(Data on locating visible targets)
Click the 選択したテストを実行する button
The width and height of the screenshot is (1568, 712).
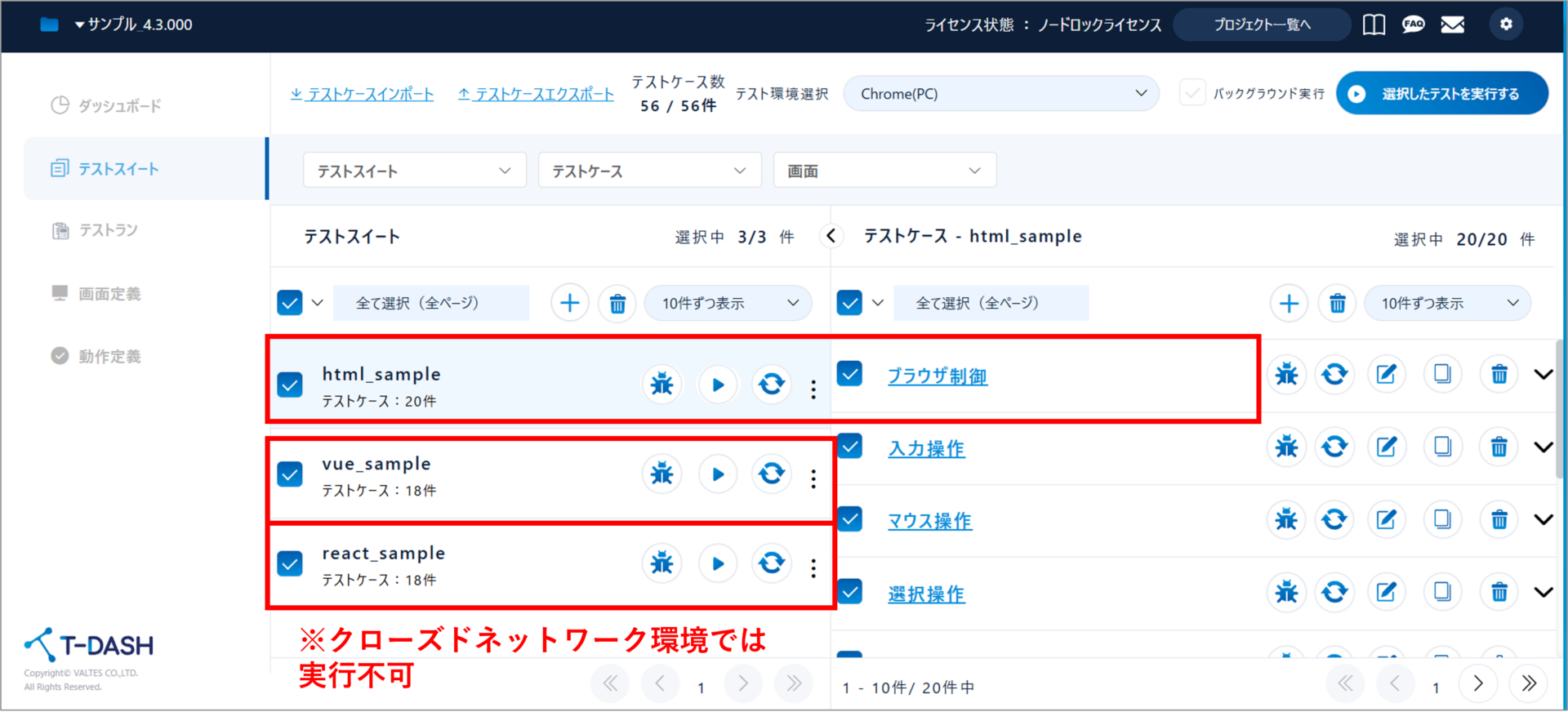1441,94
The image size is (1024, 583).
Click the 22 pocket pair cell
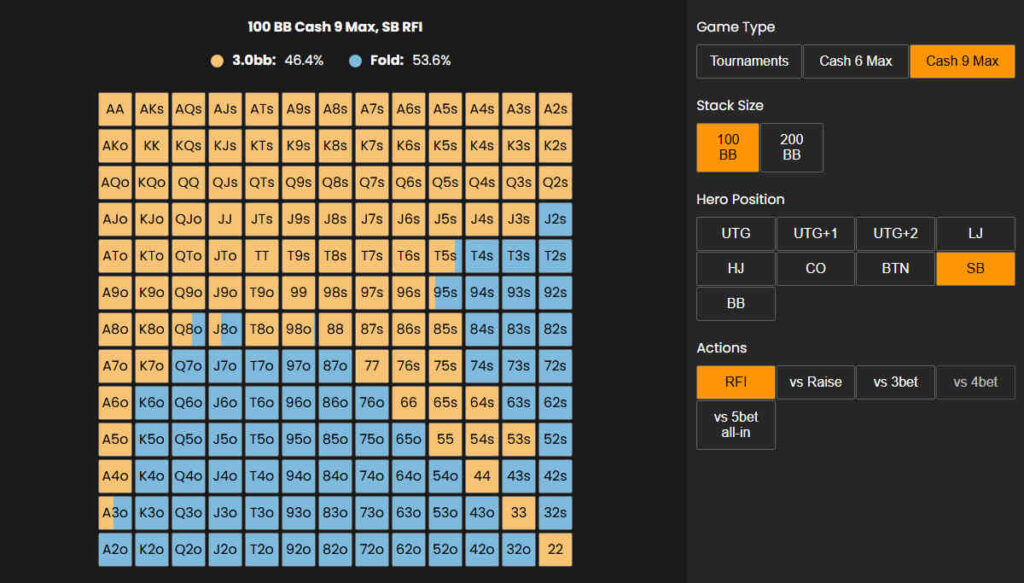point(555,549)
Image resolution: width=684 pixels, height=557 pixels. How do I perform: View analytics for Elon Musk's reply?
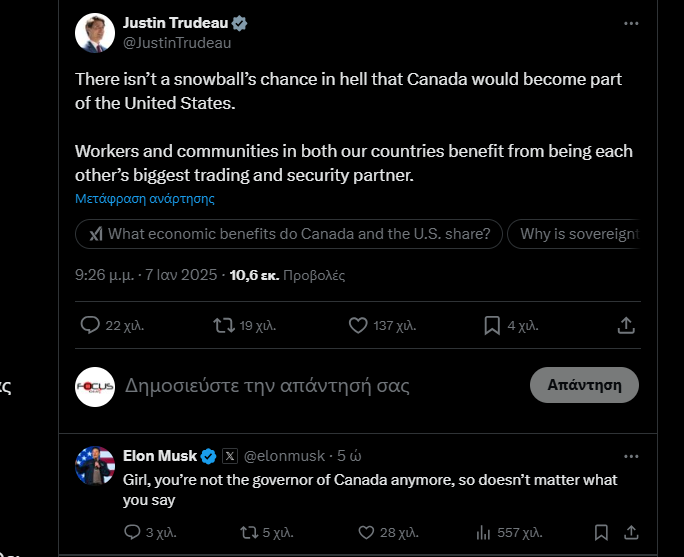click(x=485, y=532)
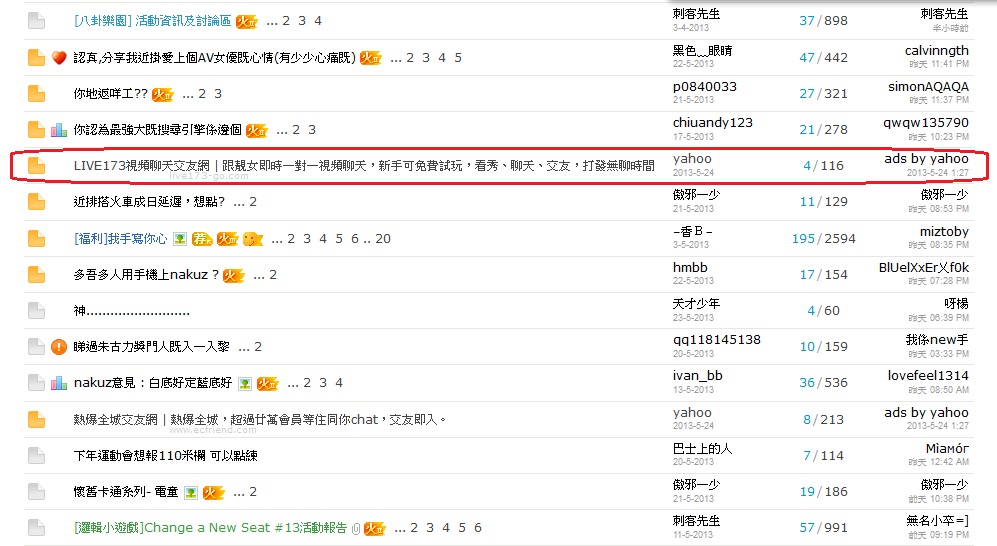Open the 熱爆全城交友網 ad thread
997x546 pixels.
[x=260, y=420]
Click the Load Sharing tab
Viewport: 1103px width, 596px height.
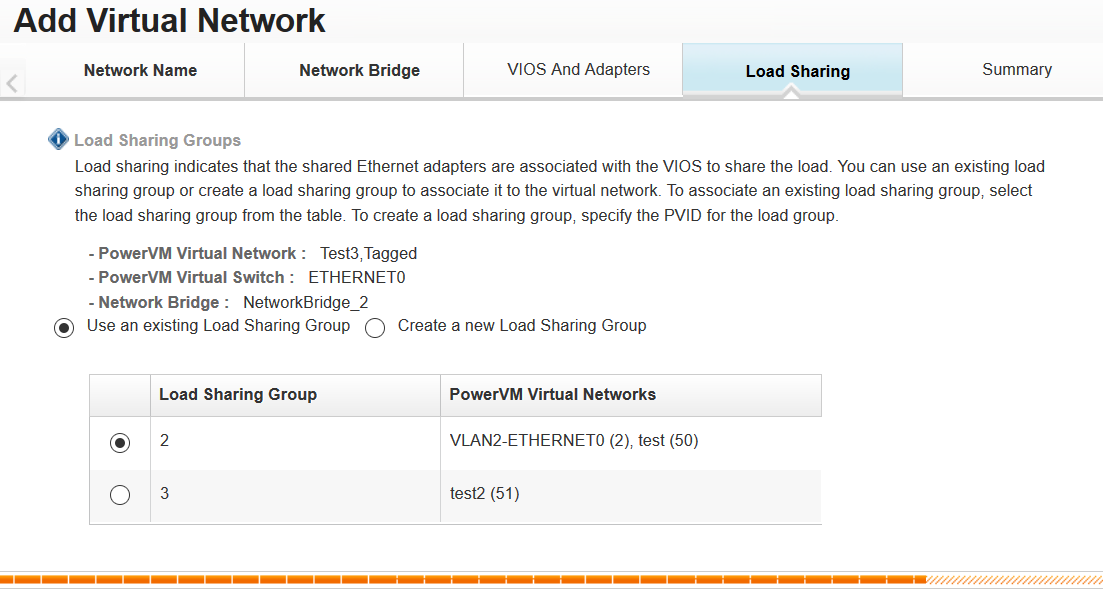(x=798, y=70)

What you should do>
Can you rewrite all of the records above with "Load Sharing" changed to "Load Balancing", keeping everything else the same and leaving out the pictures?

Exercise solution>
Click the 選択したテストを実行する button
The width and height of the screenshot is (1568, 712).
1441,94
The image size is (1024, 583).
Click the 22 pocket pair cell
point(555,549)
Image resolution: width=684 pixels, height=557 pixels. How do I perform: View analytics for Elon Musk's reply?
click(x=485, y=532)
Open the 熱爆全城交友網 ad thread
997x546 pixels.
[x=260, y=420]
Click the Load Balancing tab
Viewport: 1103px width, 596px height.
(x=798, y=70)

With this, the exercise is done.